Journal of Chromatography. B Analytical Technologies in the Biomedical and Life Sciences 807(1): 47-54
ISSN/ISBN: 1570-0232 PMID: 15177159 DOI: 10.1016/j.jchromb.2004.02.011
The intracellular enzymes xylose reductase (XR, EC 184.108.40.206) and xylitol dehydrogenase (XD, EC 220.127.116.11) from Candida guilliermondii, grown in sugar cane bagasse hydrolysate, were separated by reversed micelles of cetyl trimethyl ammonium bromide (CTAB) cationic surfactant. An experimental design was employed to optimize the extraction conditions of both enzymes. Under these conditions (temperature = 5 degreeC, hexanol: isooctane proportion = 5% (v/v), butanol concentation = 22%, surfactant concentration = 0.15 M, pH = 7.0 and electrical conductivity = 14 mS cm-1) recovery values of about 100 and 80% were achieved for the enzymes XR and XD, respectively. The purity of XR and XD increased 5.6- and 1.8-fold, respectively.
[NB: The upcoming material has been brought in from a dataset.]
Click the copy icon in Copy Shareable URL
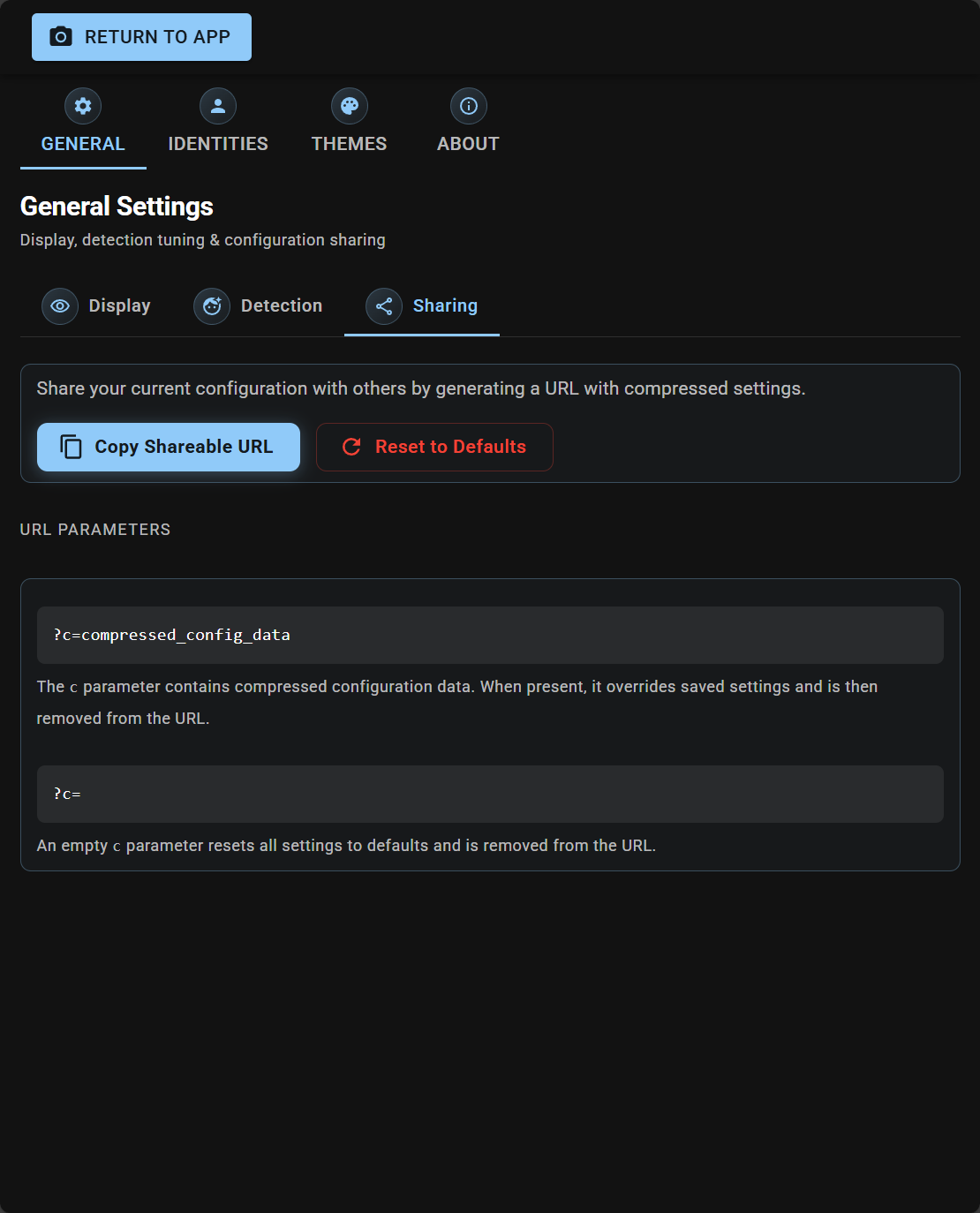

The extraction process caused some structural modifications in the enzymes molecules, as evidenced by the alteration of KM values determined before and after extraction, either in regard to the substrate (up 35% for XR and down 48% for XD) or cofactor (down 29% for XR and up 11% for XD). However, the average variation of Vmax values for both enzymes was not higher than 7%, indicating that the modified affinity of enzymes for their respective substrates and cofactors, as consequence of structural modifications suffered by them during the extraction, are compensated in some extension. This study demonstrated that liquid-liquid extraction by CTAB reversed micelles is an efficient process to separate the enzymes XR and XD present in the cell extract, and simultaneously increase the enzymatic activity and the purity of both enzymes produced by C. guilliermondii.